Defining asymmetries in Turing's reaction-diffusion paper I'm reading Alan Turing's paper titled The Chemical Basis of Morphogenesis and there is a section in it with mathematical definitions that mystify me. I'm guessing that Turing tried to keep mathematical jargon out of the definitions to perhaps increase the accessibility of the paper, but unfortunately it isn't aiding my understanding.
(I'm not even sure if this is the right platform for my questions; if it isn't then I'd appreciate someone pointing me to the right one.)
Turing first defines bilateral symmetry, which is fine.

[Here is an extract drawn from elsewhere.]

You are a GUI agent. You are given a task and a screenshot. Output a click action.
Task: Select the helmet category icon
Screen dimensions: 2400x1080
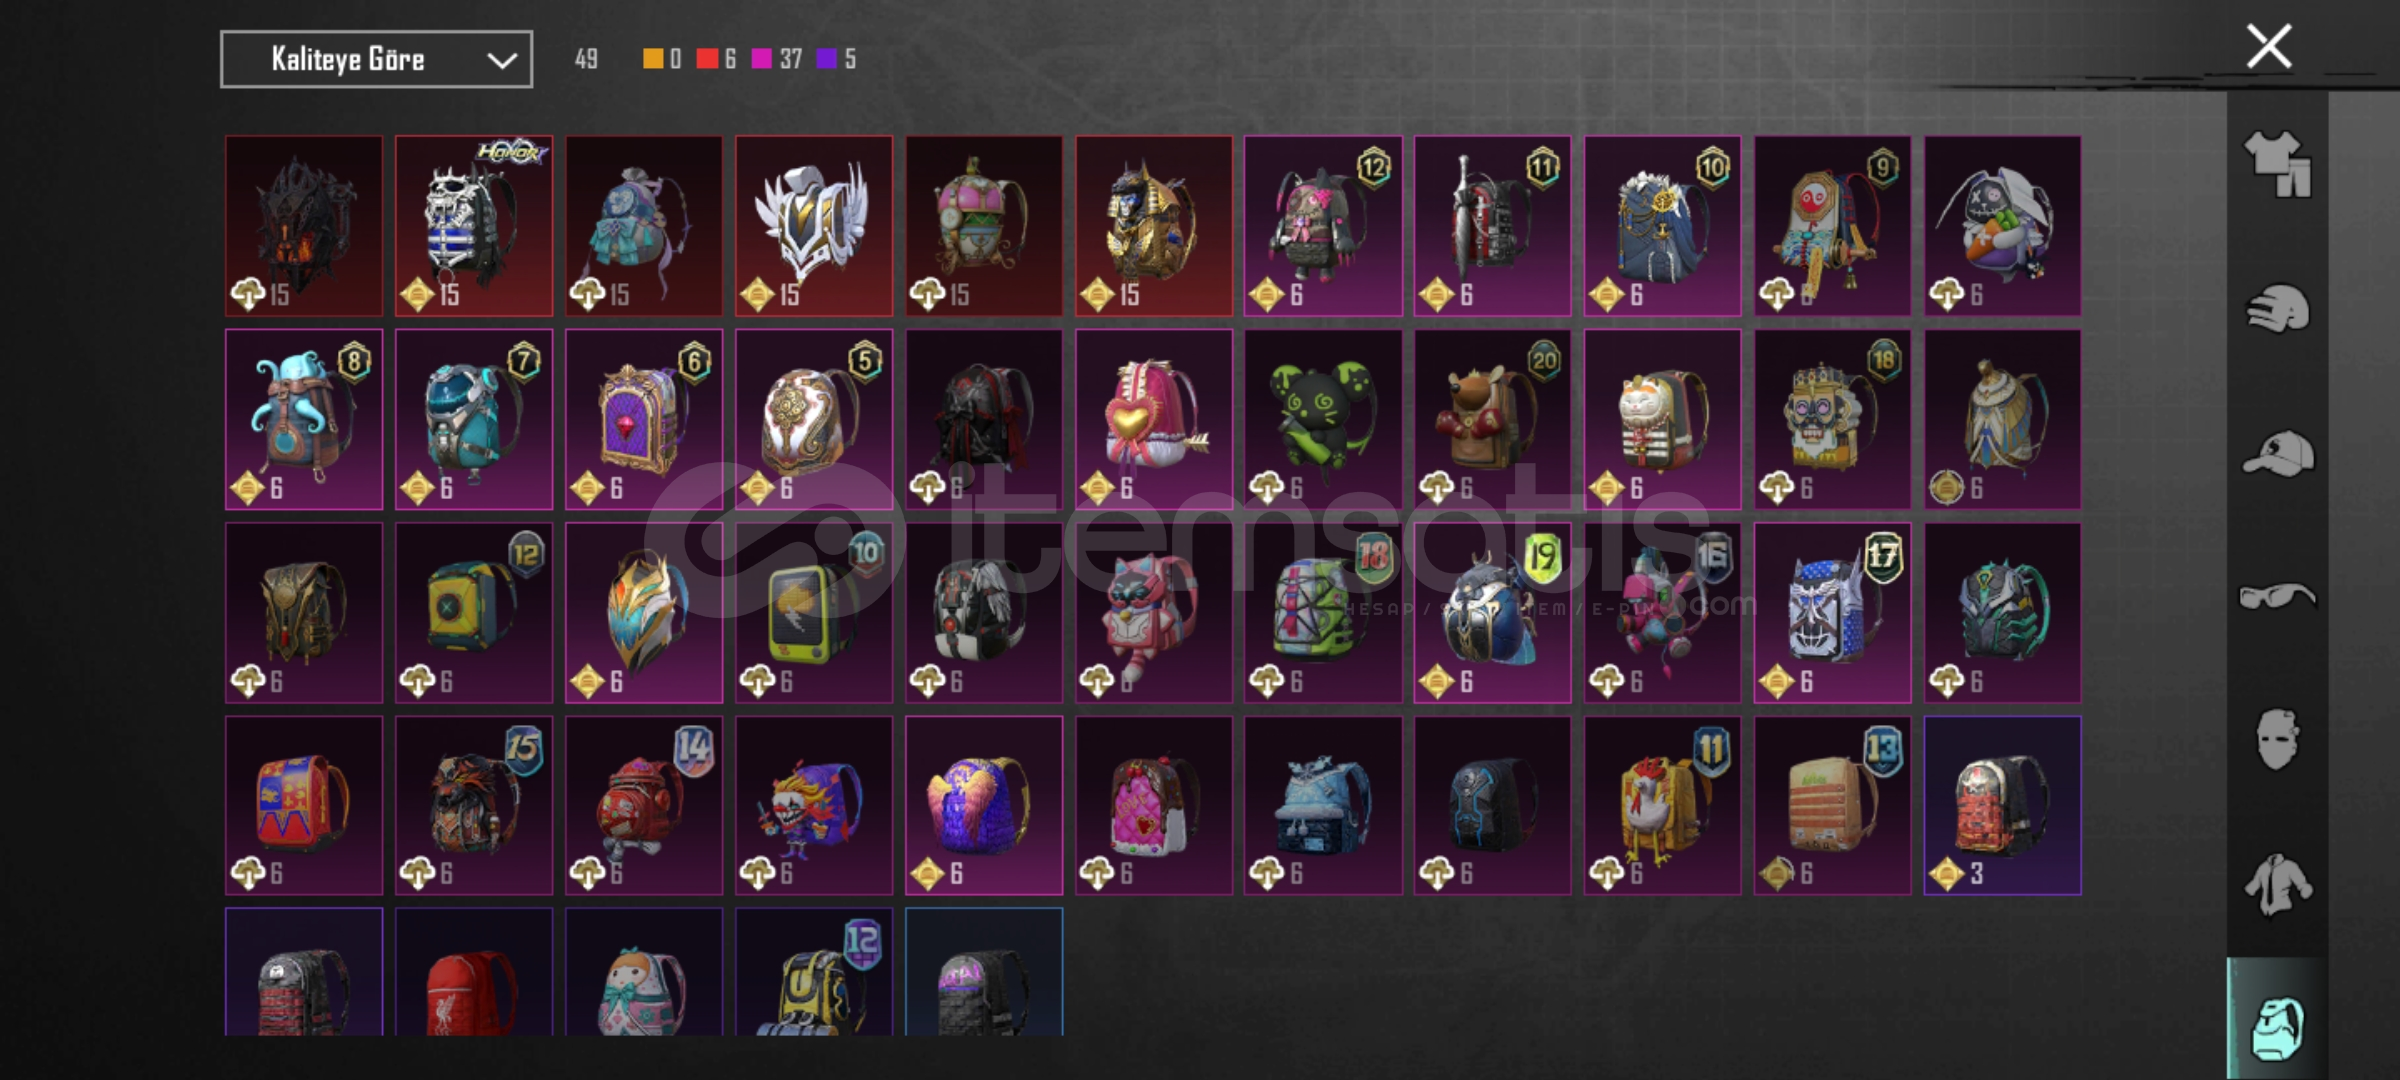(2277, 309)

An organism is said to have "bilateral symmetry" if it is identical with its own reflection in some plane. This plane of course always has to pass through some part of the organism, in particular through its centre of gravity.

Then Turing goes on to define something called 'left-right symmetry' which is claimed to be a more general notion of bilateral symmetry:

An organism has left-right symmetry if its description in any right-handed set of rectangular Cartesian co-ordinates is identical with its description in some set of left-handed axes. An example of a body with
left-right symmetry, but not bilateral symmetry, is a cylinder with the letter P printed on one end, and with the mirror image of a P on the other end, but with the two upright strokes of the two letters not parallel. The distinction may possibly be without a difference so far as the biological world is concerned, but mathematically it should not be ignored.

Then Turing defines P-symmetry and F-symmetry, things which I am unable to understand.

An entity may be described as "P-symmetrical" if its description in terms of one set of right-handed axes is identical with its description in terms of any other of right-handed axes with the same origin. Thus, for instance, the totality of positions that a corkscrew would take up when rotated in all possible ways about the origin has P-symmetry.
The entity will be said to be "F-symmetrical" when changes from right-handed axes to left-handed may also be made. This would apply if the corkscrew were replaced by a bilaterally symmetrical object
such as a coal scuttle, or a left-right symmetrical object.

Could someone please provide mathematically precise definitions for these types of asymmetries? From this, could someone also please explain to me why a corkscrew isn't bilaterally symmetric while a coal scuttle is?
 A: Left-right symmetry makes me think of chirality. In fact, that's what Wikipedia redirects to. But I don't understand the example, either.
For the last quote, here are my interpretations of the definitions. Right-handed and left-handed axes are two oriented bases of $\Bbb R^3$ sharing one axis (let's call it the $z$-axis) and exchanging the other two, i.e. $(x,y,z)$ is the right-handed axis, and $(y,x,z)$ is the left-handed one.
A P-symmetrical entity seems to be an entity that is stable under rotations around the $z$ axis. The example is a bit trivial, since Turing is saying that the set of rotations around $z$ is stable by rotations around $z$. Maybe he meant that any rotation of a corkscrew is equal to the corkscrew up to translation along the $z$ axis?
An F-symmetrical entity would be an entity that is stable under rotations around $z$ as well as reflections whose reflection plane contains $z$. A coal scuttle is stable by one reflection, but I don't think it's stable by rotation... at least, according to the images I found of coal scuttles.